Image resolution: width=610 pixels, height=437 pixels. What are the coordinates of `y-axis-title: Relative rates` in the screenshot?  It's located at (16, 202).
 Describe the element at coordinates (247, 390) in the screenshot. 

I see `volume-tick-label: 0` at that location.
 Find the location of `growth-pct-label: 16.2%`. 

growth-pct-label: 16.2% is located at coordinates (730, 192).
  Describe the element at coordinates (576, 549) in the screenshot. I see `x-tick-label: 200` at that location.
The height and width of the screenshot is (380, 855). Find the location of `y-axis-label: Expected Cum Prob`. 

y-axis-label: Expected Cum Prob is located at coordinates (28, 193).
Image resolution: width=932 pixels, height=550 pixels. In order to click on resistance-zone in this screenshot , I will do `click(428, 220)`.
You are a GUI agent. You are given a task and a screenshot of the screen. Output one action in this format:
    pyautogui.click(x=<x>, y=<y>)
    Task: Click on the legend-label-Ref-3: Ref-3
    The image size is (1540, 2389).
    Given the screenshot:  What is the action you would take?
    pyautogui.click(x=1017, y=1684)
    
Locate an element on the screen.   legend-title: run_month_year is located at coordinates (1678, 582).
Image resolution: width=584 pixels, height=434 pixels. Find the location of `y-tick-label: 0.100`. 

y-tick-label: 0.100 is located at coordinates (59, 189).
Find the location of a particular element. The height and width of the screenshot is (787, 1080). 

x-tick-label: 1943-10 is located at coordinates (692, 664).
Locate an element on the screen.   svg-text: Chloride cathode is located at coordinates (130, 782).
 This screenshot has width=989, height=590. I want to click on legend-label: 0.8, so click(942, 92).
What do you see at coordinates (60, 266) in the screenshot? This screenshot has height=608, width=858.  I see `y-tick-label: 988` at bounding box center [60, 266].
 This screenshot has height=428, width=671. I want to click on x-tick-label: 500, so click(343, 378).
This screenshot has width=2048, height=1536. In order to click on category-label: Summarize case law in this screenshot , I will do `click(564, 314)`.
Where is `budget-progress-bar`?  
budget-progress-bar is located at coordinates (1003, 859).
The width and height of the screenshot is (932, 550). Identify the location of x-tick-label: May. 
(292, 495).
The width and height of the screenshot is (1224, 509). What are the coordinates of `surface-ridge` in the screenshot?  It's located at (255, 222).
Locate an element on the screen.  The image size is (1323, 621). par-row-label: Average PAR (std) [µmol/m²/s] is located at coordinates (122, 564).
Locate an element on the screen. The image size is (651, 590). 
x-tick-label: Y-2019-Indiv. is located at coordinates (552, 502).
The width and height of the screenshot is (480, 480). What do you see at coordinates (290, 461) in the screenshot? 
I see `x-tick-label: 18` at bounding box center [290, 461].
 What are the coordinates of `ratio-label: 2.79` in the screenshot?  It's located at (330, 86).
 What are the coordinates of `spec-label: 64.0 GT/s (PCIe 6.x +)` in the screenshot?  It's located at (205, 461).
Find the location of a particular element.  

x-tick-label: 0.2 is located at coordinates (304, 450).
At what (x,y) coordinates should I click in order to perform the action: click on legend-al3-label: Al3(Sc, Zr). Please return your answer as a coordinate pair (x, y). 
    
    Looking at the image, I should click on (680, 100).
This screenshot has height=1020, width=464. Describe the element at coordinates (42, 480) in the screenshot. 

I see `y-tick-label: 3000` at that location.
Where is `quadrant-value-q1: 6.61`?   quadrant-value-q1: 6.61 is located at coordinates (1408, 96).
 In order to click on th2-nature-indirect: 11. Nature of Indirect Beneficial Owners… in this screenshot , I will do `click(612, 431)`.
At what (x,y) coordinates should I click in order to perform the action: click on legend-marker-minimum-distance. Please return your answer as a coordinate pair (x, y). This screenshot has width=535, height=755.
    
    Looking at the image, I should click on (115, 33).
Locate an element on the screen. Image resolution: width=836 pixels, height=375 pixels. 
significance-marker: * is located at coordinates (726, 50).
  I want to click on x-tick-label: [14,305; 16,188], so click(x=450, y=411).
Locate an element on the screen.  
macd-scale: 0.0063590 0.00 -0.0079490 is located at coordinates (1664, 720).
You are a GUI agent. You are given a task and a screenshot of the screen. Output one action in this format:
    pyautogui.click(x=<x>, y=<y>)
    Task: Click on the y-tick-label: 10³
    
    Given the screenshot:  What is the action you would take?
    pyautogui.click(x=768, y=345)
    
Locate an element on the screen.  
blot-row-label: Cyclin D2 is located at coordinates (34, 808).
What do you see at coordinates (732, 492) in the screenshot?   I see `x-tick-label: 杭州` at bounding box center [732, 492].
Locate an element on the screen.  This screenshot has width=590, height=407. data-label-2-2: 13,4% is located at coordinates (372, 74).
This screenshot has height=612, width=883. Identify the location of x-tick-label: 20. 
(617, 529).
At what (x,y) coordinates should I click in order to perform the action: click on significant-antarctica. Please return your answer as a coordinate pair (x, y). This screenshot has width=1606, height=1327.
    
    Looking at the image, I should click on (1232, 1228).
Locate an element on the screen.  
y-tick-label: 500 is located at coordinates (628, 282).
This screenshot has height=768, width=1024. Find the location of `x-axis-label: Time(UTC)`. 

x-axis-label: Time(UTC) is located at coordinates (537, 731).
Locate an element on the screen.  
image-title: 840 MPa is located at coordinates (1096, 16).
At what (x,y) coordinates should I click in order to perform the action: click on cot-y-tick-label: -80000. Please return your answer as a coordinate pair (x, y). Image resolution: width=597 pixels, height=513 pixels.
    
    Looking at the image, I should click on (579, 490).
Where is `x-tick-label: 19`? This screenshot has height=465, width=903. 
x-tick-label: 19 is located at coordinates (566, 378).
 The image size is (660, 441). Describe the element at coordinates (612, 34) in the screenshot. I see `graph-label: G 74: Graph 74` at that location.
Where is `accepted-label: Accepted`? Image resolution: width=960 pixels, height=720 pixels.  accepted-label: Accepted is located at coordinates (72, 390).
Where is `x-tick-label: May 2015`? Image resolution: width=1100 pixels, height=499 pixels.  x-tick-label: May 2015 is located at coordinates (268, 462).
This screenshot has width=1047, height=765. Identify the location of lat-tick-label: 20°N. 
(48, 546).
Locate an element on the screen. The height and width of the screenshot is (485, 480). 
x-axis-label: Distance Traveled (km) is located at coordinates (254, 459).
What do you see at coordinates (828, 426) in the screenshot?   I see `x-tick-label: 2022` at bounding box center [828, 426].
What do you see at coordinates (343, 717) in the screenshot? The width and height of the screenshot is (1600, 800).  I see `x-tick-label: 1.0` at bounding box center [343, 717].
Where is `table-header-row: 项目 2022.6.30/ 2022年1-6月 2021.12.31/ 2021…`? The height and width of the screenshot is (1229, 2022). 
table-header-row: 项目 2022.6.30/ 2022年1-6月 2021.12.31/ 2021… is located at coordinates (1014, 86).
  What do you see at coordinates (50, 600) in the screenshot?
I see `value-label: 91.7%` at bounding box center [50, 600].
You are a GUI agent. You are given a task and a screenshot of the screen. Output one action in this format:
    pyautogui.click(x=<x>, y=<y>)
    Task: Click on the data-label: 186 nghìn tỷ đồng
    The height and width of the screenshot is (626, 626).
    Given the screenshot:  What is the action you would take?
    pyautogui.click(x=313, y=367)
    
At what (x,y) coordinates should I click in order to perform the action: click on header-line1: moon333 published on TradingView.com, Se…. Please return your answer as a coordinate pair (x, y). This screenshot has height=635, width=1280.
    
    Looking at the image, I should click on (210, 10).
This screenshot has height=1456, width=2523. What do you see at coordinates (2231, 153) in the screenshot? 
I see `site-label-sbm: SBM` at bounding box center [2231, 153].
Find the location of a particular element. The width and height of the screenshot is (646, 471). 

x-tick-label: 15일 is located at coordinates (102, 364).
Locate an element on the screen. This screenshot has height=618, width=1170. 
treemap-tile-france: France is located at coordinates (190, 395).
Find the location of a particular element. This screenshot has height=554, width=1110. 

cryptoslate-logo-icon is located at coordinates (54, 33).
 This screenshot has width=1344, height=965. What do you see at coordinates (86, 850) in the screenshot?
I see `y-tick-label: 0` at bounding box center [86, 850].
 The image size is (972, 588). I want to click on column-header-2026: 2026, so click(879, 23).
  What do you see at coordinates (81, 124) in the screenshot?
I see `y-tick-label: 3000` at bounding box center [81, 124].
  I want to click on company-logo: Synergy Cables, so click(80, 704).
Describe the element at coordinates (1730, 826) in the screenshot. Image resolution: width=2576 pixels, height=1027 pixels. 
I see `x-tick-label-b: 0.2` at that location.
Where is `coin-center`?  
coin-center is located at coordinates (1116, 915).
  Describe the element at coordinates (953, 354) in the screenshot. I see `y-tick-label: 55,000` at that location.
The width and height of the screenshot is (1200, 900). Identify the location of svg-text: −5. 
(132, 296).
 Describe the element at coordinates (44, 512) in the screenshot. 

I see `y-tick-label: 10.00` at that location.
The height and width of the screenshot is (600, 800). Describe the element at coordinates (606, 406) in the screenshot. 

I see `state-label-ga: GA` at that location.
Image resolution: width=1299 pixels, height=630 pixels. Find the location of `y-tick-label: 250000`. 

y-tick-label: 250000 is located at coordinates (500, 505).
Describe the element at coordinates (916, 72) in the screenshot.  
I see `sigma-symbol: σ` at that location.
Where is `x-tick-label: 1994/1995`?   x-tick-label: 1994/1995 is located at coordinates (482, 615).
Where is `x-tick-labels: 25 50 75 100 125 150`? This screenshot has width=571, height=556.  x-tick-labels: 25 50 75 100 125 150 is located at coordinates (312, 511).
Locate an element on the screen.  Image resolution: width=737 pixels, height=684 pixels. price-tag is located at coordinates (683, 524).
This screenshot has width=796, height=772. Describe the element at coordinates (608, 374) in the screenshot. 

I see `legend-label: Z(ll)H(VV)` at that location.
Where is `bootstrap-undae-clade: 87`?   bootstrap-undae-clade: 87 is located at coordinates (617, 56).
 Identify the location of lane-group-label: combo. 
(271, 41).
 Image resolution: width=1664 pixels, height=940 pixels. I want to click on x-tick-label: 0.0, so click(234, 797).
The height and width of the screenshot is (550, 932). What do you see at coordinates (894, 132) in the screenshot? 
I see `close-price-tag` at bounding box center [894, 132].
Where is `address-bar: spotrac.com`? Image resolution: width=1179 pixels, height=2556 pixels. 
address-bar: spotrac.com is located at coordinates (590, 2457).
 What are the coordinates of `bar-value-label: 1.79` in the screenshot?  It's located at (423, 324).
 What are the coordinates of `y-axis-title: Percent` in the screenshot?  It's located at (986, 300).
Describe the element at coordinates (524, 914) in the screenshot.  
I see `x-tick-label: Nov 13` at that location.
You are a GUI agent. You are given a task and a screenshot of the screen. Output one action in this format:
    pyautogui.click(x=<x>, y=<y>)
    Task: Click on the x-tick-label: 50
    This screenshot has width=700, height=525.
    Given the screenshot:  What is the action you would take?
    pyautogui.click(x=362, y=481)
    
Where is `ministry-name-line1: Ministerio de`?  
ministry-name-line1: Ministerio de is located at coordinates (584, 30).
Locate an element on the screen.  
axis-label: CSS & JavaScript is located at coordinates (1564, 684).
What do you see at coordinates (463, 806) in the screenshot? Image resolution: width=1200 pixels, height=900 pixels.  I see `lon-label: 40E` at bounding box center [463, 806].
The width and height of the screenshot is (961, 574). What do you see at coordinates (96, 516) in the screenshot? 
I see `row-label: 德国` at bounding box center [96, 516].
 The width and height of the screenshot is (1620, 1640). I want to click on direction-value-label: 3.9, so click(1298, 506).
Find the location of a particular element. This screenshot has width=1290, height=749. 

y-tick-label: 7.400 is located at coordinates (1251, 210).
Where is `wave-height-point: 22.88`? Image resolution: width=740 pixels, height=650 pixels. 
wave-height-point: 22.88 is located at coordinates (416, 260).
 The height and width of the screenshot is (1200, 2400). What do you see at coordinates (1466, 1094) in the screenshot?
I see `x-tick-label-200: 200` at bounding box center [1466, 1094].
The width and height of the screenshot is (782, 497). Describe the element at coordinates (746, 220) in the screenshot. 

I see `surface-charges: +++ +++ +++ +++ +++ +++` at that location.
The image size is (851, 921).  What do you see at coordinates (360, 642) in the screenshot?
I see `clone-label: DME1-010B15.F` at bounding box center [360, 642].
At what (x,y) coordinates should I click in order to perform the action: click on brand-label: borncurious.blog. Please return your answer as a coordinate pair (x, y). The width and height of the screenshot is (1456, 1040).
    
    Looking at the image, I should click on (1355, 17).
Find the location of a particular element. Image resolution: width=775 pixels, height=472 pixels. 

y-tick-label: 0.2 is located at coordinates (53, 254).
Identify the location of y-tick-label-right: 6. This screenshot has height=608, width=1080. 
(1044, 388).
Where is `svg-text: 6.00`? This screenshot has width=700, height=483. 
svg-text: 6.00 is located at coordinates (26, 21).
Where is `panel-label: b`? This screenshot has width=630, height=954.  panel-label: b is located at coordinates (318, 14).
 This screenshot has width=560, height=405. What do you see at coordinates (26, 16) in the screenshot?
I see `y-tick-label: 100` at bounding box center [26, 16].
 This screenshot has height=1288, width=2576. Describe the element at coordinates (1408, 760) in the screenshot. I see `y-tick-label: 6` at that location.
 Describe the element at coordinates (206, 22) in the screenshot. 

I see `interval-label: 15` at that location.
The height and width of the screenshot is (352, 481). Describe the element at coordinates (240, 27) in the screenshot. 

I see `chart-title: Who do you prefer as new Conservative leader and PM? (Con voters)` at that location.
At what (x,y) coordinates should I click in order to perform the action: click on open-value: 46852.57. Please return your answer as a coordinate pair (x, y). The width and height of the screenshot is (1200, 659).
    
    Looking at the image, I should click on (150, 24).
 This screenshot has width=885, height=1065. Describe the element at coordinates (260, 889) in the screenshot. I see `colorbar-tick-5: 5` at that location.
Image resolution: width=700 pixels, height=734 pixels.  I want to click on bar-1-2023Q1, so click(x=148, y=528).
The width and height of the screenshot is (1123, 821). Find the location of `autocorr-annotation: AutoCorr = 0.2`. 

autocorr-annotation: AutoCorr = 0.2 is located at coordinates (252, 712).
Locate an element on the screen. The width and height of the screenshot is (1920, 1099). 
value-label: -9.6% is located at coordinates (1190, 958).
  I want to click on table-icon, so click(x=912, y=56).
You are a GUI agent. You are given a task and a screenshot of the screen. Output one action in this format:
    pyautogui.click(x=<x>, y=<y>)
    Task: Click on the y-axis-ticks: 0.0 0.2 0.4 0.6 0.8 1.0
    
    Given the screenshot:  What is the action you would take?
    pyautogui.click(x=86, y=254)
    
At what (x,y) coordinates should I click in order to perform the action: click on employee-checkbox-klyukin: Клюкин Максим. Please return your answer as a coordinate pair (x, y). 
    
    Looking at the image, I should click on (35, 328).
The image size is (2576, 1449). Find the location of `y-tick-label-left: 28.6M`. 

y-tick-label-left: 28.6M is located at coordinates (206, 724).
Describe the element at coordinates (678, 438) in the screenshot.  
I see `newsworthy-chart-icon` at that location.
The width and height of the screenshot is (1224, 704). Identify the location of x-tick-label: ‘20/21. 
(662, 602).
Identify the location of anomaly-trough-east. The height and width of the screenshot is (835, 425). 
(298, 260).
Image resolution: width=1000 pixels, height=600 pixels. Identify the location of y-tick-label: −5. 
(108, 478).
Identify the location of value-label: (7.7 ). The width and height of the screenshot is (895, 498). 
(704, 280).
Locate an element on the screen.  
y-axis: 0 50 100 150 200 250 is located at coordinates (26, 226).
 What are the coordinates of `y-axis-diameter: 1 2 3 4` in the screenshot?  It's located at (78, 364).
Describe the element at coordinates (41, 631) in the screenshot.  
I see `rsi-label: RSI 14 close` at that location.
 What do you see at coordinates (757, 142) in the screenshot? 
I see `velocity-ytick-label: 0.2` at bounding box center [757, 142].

****

Return each line of the items above that contains the string "growth".

 Find the location of `growth-pct-label: 16.2%`. 
growth-pct-label: 16.2% is located at coordinates (730, 192).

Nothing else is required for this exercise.